5

I fit a Generalized Additive Model using gam from the mgcv package. I have a data table containing my dependent variable Y, an independent variable X, other independent variables Oth and a two-level factor Fac. I would like to fit the following model

Y ~ s(X) + Oth

BUT with the additional constraint that the s(X) term is fit only on one of the two levels of the factor, say Fac==1. The other terms Oth should be fit with the whole data.

I tried exploring s(X,by=Fac) but this biases the fit for Oth. In other words, I would like to express the belief that X relates to Y only if Fac==1, otherwise it does not make sense to model X.

yannick
  • 397
  • 3
  • 19

2 Answers2

5

Cheap trick: use an auxiliary variable that is X if Fac == 1 and 0 elsewhere.

library("mgcv")
library("ggplot2")


# simulate data

N <- 1e3

dat <- data.frame(covariate = runif(N),
                  predictor = runif(N),
                  group = factor(sample(0:1, N, TRUE)))

dat$outcome <- rnorm(N,
                     1 * dat$covariate +
                     ifelse(dat$group == 1,
                            .5 * dat$predictor +
                            1.5 * sin(dat$predictor * pi),
                            0), .1)

# some plots

ggplot(dat, aes(x = predictor, y = outcome,
                col = group, group = group)) +
    geom_point()

ggplot(dat, aes(x = covariate, y = outcome,
                col = group, group = group)) +
    geom_point()

# create auxiliary variable

dat$aux <- ifelse(dat$group == 1,
                  dat$predictor,
                  0)

# fit the data

fit1 <- gam(outcome ~ covariate + s(predictor, by = group),
            data = dat)

fit2 <- gam(outcome ~ covariate + s(aux, by = group),
            data = dat)

# compare fits

summary(fit1)

summary(fit2)
qenvio
  • 51
  • 2
  • If this was the correct answer, the value you give to the auxiliary variable in the case where the predictor is not to be modelled (here, 0) should not have an influence on the fit of the intercept. However, if you set it to, say, 10, you will see that the intercept changes greatly. – yannick Dec 15 '15 at 10:58
  • Sure @yannick , this is just a trick to "cheat" the gam function to create the `model.matrix` as you need it. I'm not sure how to do it otherwise. – qenvio Dec 15 '15 at 14:12
1

If I understand it right, you're thinking about some model with interaction like this:

Y ~ 0th + (Fac==1)*s(X)

- **Information provided**
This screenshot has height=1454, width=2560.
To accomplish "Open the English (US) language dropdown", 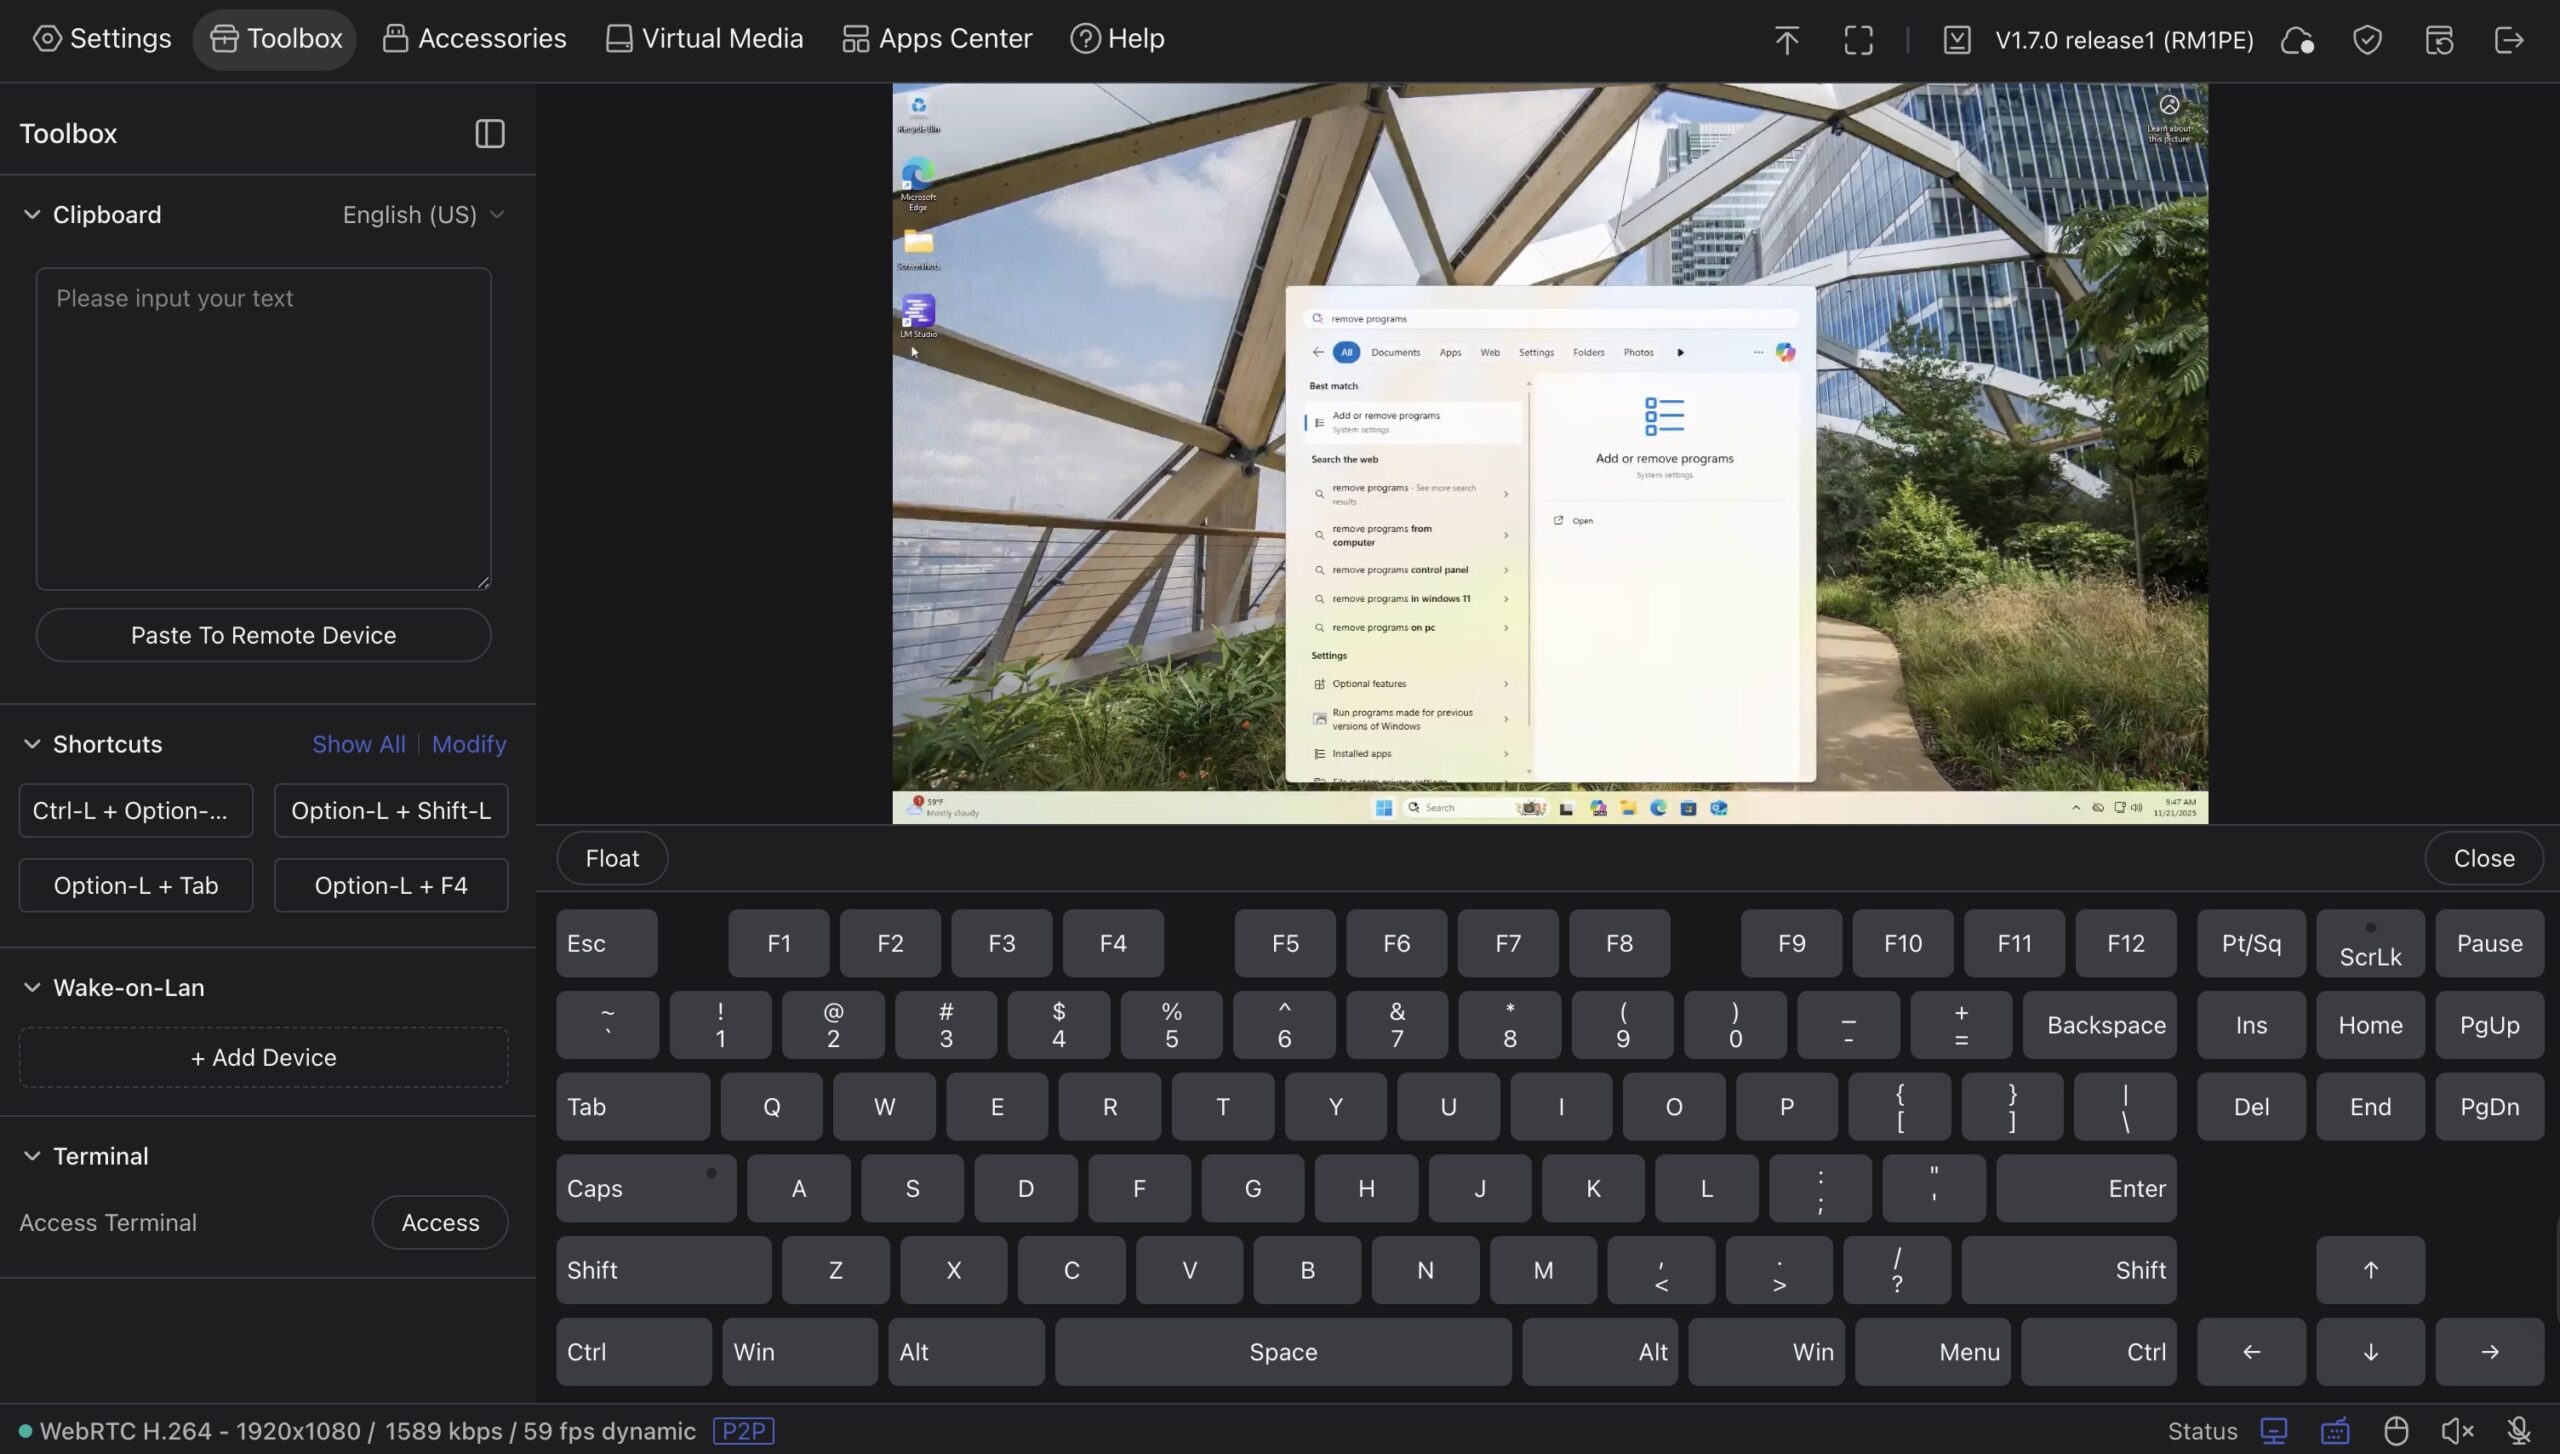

- **Task to carry out**
Repeat word for word the stretch from "Y ~ s(X) + Oth" through "to model X." in the thread on fitting an mgcv smooth to one factor level. The data plays no part here.

- **Written solution**
Y ~ s(X) + Oth

BUT with the additional constraint that the s(X) term is fit only on one of the two levels of the factor, say Fac==1. The other terms Oth should be fit with the whole data.

I tried exploring s(X,by=Fac) but this biases the fit for Oth. In other words, I would like to express the belief that X relates to Y only if Fac==1, otherwise it does not make sense to model X.